* **BRIEF**
Repeat exactly the lines from the start of the entries below through the line containing "Cancel the transaction". Omit the rest.

LISTED RECORDS below:

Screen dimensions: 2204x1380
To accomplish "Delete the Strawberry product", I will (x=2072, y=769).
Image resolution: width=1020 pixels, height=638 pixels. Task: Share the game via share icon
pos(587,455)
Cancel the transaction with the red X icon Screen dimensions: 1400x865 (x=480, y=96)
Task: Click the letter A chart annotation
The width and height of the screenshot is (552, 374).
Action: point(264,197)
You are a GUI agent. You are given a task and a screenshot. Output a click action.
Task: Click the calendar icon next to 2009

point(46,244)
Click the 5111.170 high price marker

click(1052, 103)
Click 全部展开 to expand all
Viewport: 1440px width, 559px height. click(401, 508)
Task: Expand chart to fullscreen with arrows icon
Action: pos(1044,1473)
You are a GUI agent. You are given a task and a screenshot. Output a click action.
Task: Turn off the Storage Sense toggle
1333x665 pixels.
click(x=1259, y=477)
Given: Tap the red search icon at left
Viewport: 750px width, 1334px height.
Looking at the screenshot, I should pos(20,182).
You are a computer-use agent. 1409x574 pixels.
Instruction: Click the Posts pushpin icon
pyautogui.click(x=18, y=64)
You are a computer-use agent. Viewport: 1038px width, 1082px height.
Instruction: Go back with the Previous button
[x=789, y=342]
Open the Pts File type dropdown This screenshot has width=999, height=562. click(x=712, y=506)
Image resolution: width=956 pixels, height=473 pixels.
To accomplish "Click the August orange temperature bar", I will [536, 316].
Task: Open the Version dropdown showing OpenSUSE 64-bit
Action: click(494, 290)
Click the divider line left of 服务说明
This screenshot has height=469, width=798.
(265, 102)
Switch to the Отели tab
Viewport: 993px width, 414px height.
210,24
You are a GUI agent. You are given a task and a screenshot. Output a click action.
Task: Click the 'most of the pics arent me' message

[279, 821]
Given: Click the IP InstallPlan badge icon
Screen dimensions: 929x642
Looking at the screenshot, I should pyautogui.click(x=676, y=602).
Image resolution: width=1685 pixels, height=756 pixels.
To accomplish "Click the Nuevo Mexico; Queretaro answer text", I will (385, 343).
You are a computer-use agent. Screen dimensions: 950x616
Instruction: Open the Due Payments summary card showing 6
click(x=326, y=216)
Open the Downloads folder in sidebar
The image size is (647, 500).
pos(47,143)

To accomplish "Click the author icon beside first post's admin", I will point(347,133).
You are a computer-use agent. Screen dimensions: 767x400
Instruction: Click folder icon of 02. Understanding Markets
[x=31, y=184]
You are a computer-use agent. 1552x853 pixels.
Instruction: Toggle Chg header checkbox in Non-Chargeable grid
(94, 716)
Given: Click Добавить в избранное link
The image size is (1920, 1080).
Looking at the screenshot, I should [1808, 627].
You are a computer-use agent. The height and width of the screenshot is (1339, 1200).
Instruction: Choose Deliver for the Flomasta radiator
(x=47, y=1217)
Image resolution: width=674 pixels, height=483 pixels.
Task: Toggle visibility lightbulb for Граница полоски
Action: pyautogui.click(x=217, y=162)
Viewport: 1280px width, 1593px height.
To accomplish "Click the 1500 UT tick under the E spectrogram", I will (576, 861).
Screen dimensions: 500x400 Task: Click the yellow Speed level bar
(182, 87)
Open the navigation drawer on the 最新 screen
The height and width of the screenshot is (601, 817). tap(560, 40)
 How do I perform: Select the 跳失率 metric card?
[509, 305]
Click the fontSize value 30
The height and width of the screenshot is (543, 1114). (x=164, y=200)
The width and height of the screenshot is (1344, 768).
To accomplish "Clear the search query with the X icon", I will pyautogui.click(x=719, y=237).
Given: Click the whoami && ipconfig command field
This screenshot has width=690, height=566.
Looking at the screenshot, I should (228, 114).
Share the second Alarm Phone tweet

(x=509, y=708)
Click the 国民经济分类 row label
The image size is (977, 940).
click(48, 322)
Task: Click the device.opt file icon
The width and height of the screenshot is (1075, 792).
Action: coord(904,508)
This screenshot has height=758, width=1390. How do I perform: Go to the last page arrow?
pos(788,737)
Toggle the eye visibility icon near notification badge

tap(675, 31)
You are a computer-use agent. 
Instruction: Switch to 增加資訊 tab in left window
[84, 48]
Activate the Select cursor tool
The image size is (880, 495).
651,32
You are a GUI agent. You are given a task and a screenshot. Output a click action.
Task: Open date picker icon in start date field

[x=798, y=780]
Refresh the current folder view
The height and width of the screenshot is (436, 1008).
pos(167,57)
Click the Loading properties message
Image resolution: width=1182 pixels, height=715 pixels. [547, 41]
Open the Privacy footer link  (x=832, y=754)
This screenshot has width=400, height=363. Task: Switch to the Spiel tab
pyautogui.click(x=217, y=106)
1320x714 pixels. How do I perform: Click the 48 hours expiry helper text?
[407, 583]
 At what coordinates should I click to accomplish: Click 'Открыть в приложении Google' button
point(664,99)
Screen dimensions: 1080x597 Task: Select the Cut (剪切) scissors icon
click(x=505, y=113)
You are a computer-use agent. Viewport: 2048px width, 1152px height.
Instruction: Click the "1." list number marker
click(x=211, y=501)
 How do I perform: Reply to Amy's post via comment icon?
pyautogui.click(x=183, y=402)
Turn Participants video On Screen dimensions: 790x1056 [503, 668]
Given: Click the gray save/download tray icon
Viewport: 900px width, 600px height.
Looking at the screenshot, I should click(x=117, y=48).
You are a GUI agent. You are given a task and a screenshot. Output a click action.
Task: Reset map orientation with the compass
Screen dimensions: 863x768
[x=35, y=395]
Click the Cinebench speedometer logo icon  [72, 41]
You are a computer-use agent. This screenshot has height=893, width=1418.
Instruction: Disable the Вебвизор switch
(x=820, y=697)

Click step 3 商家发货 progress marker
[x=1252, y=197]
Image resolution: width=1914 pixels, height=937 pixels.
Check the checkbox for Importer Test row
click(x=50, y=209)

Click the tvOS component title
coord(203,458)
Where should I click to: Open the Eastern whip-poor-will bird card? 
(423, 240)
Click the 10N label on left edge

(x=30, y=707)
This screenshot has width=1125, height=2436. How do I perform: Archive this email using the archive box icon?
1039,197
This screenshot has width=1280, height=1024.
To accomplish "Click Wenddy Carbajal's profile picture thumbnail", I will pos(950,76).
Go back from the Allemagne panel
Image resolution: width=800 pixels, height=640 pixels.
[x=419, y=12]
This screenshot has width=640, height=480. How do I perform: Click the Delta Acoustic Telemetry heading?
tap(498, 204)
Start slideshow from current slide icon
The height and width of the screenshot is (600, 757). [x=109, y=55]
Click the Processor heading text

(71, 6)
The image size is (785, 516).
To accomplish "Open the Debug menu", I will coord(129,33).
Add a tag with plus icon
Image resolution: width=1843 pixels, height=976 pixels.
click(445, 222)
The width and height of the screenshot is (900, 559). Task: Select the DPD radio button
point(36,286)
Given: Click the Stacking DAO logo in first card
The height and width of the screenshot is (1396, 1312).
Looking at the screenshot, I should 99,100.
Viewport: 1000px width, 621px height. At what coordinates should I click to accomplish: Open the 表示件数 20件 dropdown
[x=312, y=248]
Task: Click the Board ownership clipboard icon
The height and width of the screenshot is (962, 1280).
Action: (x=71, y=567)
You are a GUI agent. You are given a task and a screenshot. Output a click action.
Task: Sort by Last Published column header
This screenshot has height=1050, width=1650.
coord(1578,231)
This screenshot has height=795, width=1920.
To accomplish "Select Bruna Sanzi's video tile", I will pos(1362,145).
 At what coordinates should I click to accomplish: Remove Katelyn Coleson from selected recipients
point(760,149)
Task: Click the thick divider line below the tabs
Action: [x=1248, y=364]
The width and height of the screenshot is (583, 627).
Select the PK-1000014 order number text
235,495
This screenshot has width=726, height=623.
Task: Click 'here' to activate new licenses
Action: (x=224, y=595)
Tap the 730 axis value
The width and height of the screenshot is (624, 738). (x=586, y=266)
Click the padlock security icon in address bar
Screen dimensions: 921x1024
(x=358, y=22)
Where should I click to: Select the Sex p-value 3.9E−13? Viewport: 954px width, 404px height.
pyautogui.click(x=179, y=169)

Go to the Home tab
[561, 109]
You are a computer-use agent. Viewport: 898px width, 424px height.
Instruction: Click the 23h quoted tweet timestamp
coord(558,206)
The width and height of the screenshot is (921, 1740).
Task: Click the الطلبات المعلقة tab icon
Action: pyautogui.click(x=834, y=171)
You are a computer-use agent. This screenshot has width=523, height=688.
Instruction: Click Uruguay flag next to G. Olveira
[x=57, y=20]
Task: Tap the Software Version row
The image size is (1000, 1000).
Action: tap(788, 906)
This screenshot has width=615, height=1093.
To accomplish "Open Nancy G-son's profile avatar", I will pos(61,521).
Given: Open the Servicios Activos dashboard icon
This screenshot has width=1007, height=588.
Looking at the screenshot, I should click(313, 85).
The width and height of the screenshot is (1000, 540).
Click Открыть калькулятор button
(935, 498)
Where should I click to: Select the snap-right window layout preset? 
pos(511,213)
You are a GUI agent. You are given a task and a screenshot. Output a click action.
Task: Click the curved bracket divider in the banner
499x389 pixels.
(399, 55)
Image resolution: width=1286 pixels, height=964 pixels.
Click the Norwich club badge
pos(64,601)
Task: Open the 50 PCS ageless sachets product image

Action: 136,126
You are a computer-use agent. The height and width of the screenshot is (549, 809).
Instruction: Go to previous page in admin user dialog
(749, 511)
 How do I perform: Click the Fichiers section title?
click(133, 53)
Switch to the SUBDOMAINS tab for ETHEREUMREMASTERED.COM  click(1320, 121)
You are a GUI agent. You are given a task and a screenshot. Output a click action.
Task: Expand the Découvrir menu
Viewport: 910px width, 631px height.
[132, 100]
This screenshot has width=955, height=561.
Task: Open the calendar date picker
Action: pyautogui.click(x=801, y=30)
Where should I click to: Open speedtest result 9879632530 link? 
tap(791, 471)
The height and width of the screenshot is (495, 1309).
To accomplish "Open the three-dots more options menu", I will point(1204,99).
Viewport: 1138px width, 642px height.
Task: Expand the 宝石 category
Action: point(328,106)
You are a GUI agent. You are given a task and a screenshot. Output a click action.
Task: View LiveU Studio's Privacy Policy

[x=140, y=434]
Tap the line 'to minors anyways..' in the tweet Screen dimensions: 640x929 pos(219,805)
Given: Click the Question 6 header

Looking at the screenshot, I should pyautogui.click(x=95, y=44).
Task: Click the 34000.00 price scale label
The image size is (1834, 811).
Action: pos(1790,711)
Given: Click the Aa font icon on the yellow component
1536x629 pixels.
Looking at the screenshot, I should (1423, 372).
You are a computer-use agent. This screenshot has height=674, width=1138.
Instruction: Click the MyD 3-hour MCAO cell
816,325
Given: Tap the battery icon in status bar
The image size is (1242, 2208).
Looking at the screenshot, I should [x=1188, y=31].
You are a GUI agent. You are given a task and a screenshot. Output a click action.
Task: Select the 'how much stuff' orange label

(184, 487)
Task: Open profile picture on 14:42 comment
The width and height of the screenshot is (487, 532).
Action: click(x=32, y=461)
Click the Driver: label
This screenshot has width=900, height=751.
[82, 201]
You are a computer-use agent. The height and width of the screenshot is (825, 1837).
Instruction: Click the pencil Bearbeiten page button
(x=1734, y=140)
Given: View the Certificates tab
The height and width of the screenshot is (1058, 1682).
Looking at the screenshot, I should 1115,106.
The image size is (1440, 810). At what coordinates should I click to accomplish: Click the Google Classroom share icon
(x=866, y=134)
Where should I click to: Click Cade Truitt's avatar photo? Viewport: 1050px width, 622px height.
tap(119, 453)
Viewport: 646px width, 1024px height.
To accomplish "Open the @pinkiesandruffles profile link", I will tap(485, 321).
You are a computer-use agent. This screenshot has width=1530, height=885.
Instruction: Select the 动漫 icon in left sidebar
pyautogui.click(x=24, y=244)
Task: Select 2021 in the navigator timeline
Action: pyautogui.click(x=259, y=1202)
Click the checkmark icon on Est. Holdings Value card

End of LISTED RECORDS.

* **EXERCISE RESPONSE**
Screen dimensions: 2204x1380
To accomplish "Delete the Strawberry product", I will (x=2072, y=769).
Image resolution: width=1020 pixels, height=638 pixels. Task: Share the game via share icon
pos(587,455)
Cancel the transaction with the red X icon Screen dimensions: 1400x865 (x=480, y=96)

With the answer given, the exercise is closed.